Londoners are set for more severe disruption on the rail network on Wednesday with the second day of a 48 hour strike which caused misery for commuters on Tuesday.
Around half of trains nationally did not run as the strike began on Tuesday while the same impact is expected on Wednesday as around 40,000 members of the RMT union at Network Rail and 14 train companies walk out as part of a long-running row over jobs, pay and conditions.
Network Rail said only about 20 per cent of services were running on Tuesday where trains did run— 4,000 rather than 20,000 trains. Southeastern had no trains in or out of Charing Cross or Victoria.
South Western Railway was only able to run four of its routes into Waterloo, and at reduced frequencies.
There was widespread impact elsewhere and similar disruption is expected on Wednesday.

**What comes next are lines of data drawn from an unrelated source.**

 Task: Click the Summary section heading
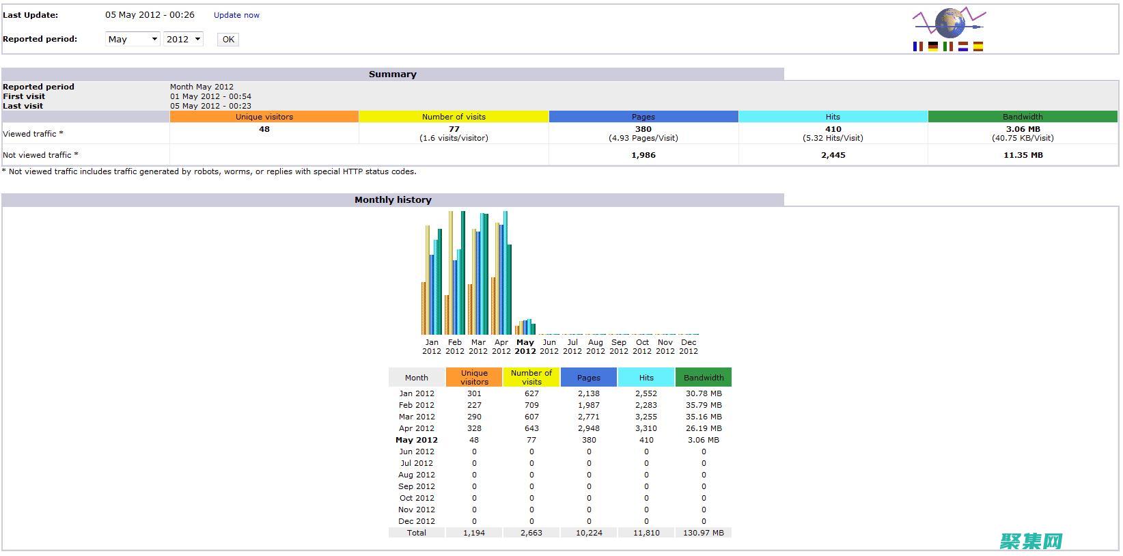pos(392,74)
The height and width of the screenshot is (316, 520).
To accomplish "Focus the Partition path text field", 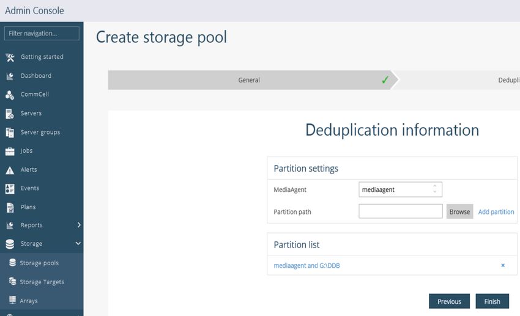I will pyautogui.click(x=400, y=211).
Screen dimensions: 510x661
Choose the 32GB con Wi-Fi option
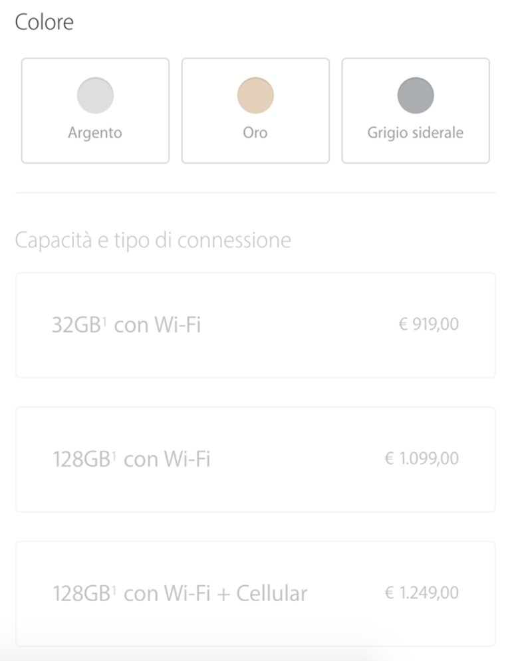tap(255, 325)
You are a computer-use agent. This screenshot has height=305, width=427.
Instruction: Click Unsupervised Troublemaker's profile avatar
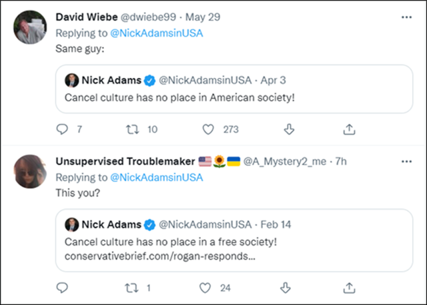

Figures from location technology firm TomTom showed the level of road congestion in London was considerably higher than the same time last week as people were forced to take to the roads in icy conditions.
It comes as union leader Mick Lynch said that while he continues to be an “optimist” there is currently “no deal in sight” as the country faces a month of rail disruption.
The RMT is pressing ahead with another 48-hour strikes from Friday, with an overtime ban and more walkouts in January meaning disruption is set to continue into the new year.
Mr Lynch apologised for the disruption caused to members of the public and hospitality businesses but pointed out that many people affected will be facing similar problems in their jobs.
Asked if the public can expect more strikes in 2023, he said: “Well, we hope not. We want to get a deal but at the moment, there is no deal in sight.
“So we’ve got the schedule down at the moment, which is running for the next four weeks.
“We will review that at the end of that if there’s no settlement on the table and we’ll decide what our next steps are, but at the moment there is no settlement to be had.”
UKHospitality boss Kate Nicholls said the latest series of strikes in the run up to Christmas “will no doubt be the toughest yet” as footfall in shopping streets across the capital and nationwide were severely reduced.
“Businesses, workers and our customers will feel the brunt of it, with lost business, disrupted travel and plans being cancelled,” she added.
Earlier Transport Secretary Mark Harper accused the RMT of wrecking Christmas for families, telling GB News: “These rail strikes are going to force some families to have another virtual Christmas. That is terrible when the unions have had a very reasonable pay offer.”